[PATCH v2 00/12] x86/kvm/emulate: Avoid RET for FASTOPs

Peter Zijlstra posted 12 patches 1 week, 5 days ago
[PATCH v2 00/12] x86/kvm/emulate: Avoid RET for FASTOPs
Posted by Peter Zijlstra 1 week, 5 days ago
Hi!

At long last, a respin of these patches.

The FASTOPs are special because they rely on RET to preserve CFLAGS, which is a
problem with all the mitigation stuff. Also see things like: ba5ca5e5e6a1
("x86/retpoline: Don't clobber RFLAGS during srso_safe_ret()").

Rework FASTOPs to no longer use RET and side-step the problem of trying to make
the various return thunks preserve CFLAGS for just this one case.

There are two separate instances, test_cc() and fastop(). The first is
basically a SETCC wrapper, which seems like a very complicated (and somewhat
expensive) way to read FLAGS. Instead use the code we already have to emulate
JCC to fully emulate the instruction.

That then leaves fastop(), which when marked noinline is guaranteed to exist
only once. As such, CALL+RET isn't needed, because we'll always be RETurning to
the same location, as such replace with JMP+JMP.

My plan is to take the objtool patches through tip/objtool/core, the nospec
patches through tip/x86/core and either stick the fastop patches in that latter
tree if the KVM folks agree, or they can merge the aforementioned two branches
and then stick the patches on top, whatever works for people.
Re: [PATCH v2 00/12] x86/kvm/emulate: Avoid RET for FASTOPs
Posted by Sean Christopherson 1 week, 5 days ago
On Mon, Nov 11, 2024, Peter Zijlstra wrote:
> Hi!
> 
> At long last, a respin of these patches.
> 
> The FASTOPs are special because they rely on RET to preserve CFLAGS, which is a
> problem with all the mitigation stuff.

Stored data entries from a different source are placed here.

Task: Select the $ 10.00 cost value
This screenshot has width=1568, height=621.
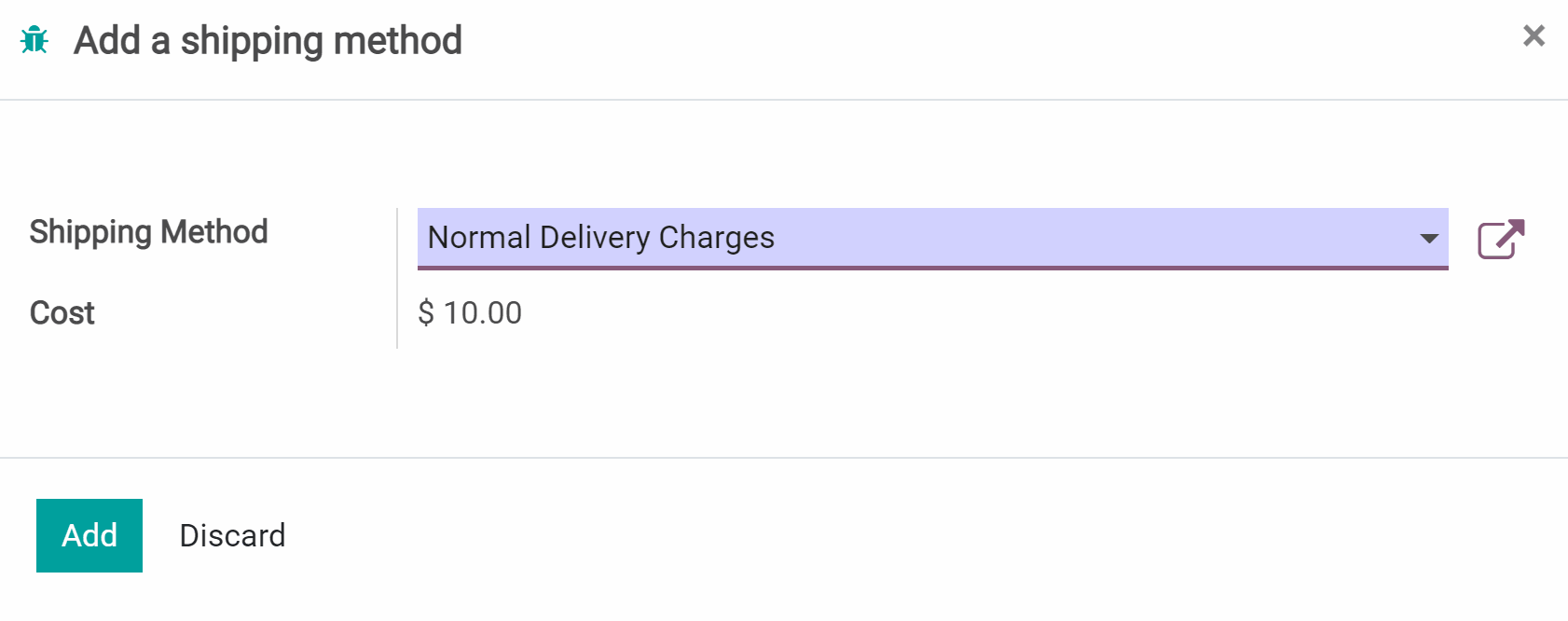Action: (470, 313)
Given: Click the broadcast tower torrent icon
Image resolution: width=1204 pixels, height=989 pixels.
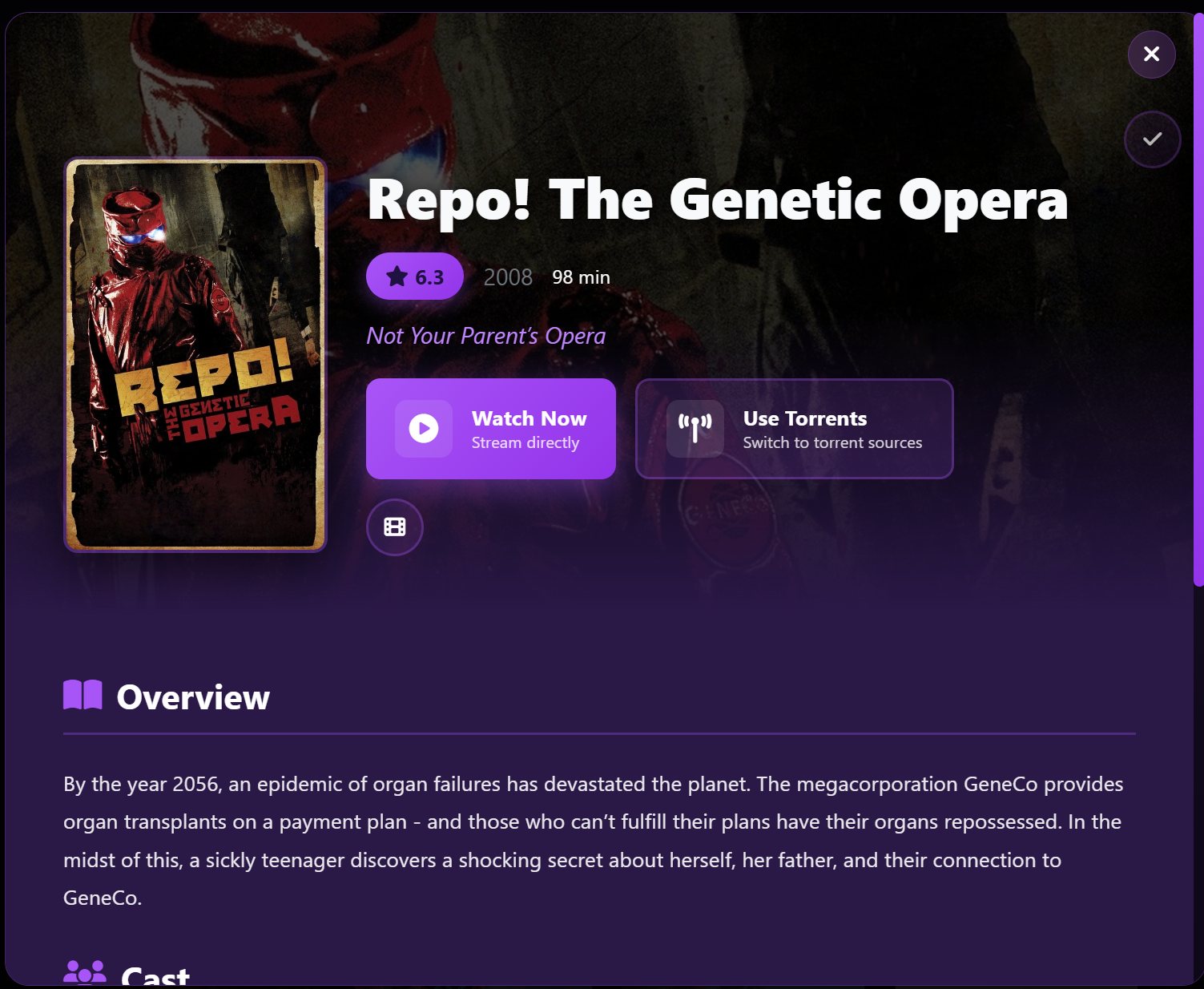Looking at the screenshot, I should 695,429.
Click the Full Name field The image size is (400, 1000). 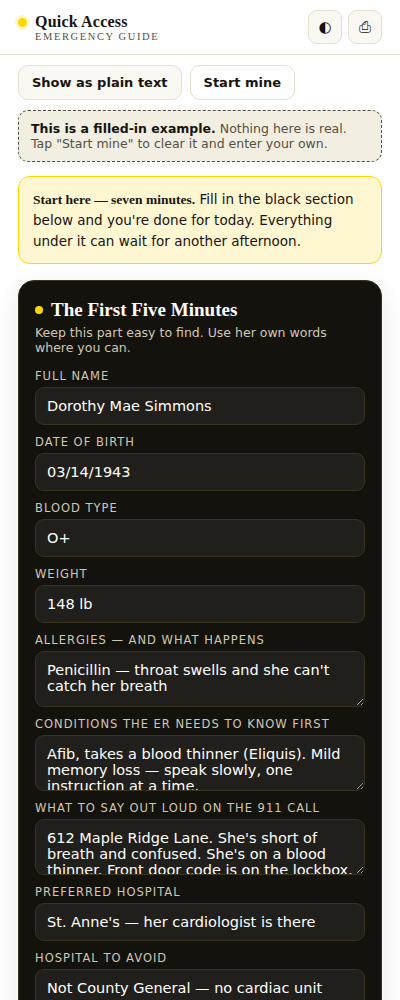click(200, 406)
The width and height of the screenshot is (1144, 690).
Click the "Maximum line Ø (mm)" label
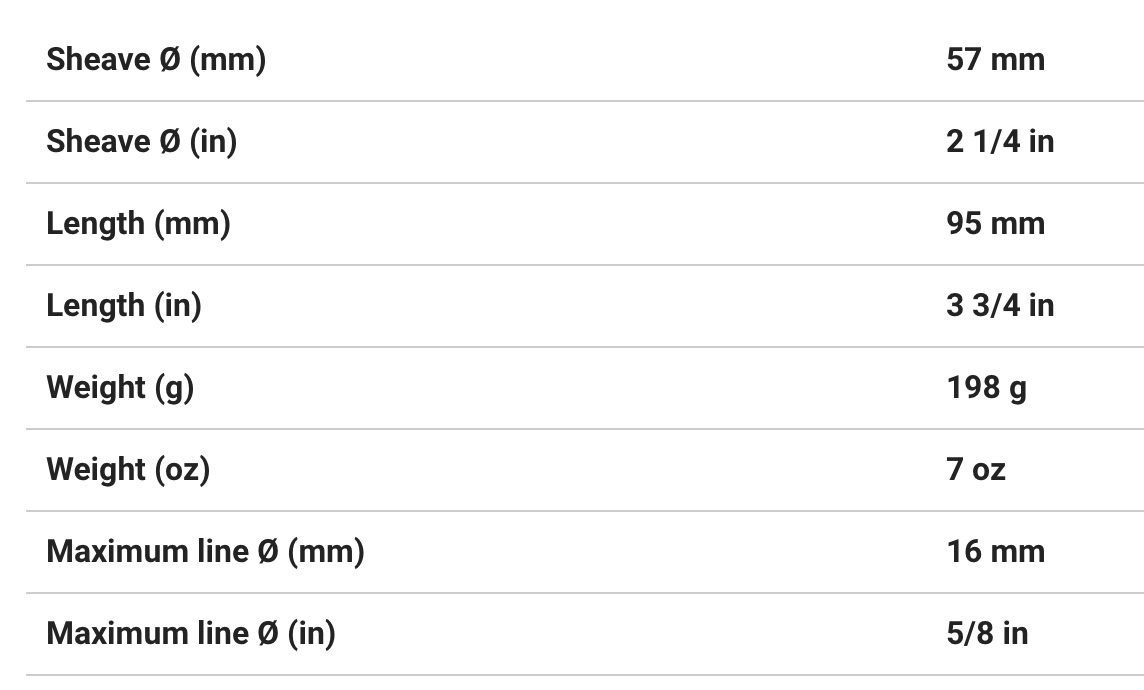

Also see things like: ba5ca5e5e6a1
> ("x86/retpoline: Don't clobber RFLAGS during srso_safe_ret()").
> 
> Rework FASTOPs to no longer use RET and side-step the problem of trying to make
> the various return thunks preserve CFLAGS for just this one case.
> 
> There are two separate instances, test_cc() and fastop(). The first is
> basically a SETCC wrapper, which seems like a very complicated (and somewhat
> expensive) way to read FLAGS. Instead use the code we already have to emulate
> JCC to fully emulate the instruction.
> 
> That then leaves fastop(), which when marked noinline is guaranteed to exist
> only once. As such, CALL+RET isn't needed, because we'll always be RETurning to
> the same location, as such replace with JMP+JMP.
> 
> My plan is to take the objtool patches through tip/objtool/core, the nospec
> patches through tip/x86/core and either stick the fastop patches in that latter
> tree if the KVM folks agree, or they can merge the aforementioned two branches
> and then stick the patches on top, whatever works for people.

Unless Paolo objects, I think it makes sense to take the fastop patches through
tip/x86/core.